The ANC’s coalition partner in South Africa’s government, the Democratic Alliance (DA), has long been critical of the policy. In a statement, DA MP Michele Clarke last week urged Health Minister Aaron Motsoaledi to: “put his pride aside” and rebuild the policy from the ground up.
An insider told The Common Sense that a very small circle of hard-left ANC ideologues remained in favour of the policy, but that the balance of their colleagues had come to realise the harm it was causing both to investor perception and to the political standing of the ANC itself.
The legislation has also faced multiple court challenges. Civil society organisation Sakeliga contends that the Act would effectively prohibit private medical insurance and necessitate income tax increases exceeding 30 percent. Their legal challenge warns of creating a healthcare monopoly vulnerable to the same governance failures that have plagued state-owned enterprises like Eskom. Other parallel challenges have followed from representative business bodies, and legal advice was that these were likely to succeed in overturning much of the policy.
The Common Sense was told that the government and key stakeholders would now meet to discuss a way forward. One option was the introduction of low-fee medical schemes that would allow millions of poor South Africans access to much higher standards of healthcare. These may even be made compulsory for large employers, but this is something that organised business opposes – although the cost could be offset by tax rebates. Unions are said to be supportive of the idea that large employers fund such coverage for their staff. Another proposal is that the state would provide cover to the poor via a new state fund, and that this might look to compete with private providers.
Research seen by The Common Sense shows that expanding access to low-cost medical scheme products may be a pragmatic solution to improve overall healthcare access in South Africa. Such an approach would allow millions more people access to healthcare professionals, meaning that personal healthcare problems could be caught early, before they reach the stage requiring very complicated and expensive treatment. As a consequence, a broad insurance footprint would bring down the per-capita cost of health insurance funding in the country, whilst ensuring a healthier society and a more productive workforce and economy.
The policy retreat comes as the public health system continues to battle severe problems caused by poor management and corruption – but not, in the main, by a lack of money. The R2 billion looting spree at just one small Gauteng regional hospital is said to be commonplace across the public healthcare sector, and nationalising private healthcare funds would simply have seen them looted in the same way.

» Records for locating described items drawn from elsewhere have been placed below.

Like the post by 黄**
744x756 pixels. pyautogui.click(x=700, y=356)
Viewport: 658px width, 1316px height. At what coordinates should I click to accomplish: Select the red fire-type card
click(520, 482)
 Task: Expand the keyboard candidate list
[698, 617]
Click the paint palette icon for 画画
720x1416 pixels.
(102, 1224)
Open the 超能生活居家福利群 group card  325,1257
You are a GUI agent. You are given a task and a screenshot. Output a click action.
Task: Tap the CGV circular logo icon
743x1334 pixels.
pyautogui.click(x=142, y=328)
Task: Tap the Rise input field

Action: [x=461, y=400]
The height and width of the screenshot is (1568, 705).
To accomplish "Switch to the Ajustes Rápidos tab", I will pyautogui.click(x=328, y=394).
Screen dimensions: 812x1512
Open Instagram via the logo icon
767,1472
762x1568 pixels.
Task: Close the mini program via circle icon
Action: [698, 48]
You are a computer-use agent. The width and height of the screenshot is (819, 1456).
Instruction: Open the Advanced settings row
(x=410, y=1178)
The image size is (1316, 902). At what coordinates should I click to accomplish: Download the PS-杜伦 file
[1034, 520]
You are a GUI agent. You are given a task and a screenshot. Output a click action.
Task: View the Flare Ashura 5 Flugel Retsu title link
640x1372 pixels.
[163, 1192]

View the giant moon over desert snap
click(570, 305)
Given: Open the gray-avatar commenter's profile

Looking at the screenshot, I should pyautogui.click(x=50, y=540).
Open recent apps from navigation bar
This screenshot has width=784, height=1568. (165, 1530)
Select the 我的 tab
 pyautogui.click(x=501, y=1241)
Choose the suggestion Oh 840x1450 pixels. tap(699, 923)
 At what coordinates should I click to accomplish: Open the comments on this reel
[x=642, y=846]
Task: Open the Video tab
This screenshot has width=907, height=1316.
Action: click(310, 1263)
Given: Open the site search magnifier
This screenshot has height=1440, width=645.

South Africa's private healthcare sector, by contrast, has demonstrated world-beating innovation and efficiency, both via insurance and out-of-pocket expenditure that serves millions. It provides some of the cheapest and most expert healthcare anywhere in the world, and is essential to South Africa retaining its entrepreneurial middle class, and hence its capital base. The loss of that private sector would have triggered cataclysmic social and economic repercussions that might, in and of themselves, have brought about a failed state horizon for the country.